Stored items:
---------------

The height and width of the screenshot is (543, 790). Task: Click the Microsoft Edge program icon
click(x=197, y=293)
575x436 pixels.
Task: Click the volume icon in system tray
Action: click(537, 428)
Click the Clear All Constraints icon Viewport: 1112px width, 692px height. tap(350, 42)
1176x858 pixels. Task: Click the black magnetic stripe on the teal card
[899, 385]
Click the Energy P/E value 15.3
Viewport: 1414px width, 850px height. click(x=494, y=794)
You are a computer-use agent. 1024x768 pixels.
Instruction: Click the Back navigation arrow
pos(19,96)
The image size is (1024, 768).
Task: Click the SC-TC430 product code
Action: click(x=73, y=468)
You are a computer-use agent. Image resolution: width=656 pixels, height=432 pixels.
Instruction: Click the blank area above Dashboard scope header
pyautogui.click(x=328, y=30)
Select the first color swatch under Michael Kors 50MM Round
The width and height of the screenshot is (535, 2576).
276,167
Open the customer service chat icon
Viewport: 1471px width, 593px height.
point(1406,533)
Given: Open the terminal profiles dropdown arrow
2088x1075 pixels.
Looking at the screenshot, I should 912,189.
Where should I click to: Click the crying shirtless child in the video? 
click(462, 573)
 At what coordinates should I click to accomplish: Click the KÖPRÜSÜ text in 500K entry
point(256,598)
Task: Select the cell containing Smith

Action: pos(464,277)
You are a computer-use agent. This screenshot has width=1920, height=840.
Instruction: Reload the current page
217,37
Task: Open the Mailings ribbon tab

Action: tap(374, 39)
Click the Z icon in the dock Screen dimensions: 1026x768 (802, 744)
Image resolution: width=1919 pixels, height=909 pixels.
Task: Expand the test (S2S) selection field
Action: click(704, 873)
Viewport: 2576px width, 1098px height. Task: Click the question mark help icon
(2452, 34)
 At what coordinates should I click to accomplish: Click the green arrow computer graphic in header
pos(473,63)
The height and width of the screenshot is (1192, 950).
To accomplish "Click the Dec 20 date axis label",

---------------

What you should do: Pull out every line of the records that includes the string "agent".

Exercise result:
You are a computer-use agent. 1024x768 pixels.
You are a computer-use agent. Image resolution: width=656 pixels, height=432 pixels.
You are a computer-use agent. This screenshot has width=1920, height=840.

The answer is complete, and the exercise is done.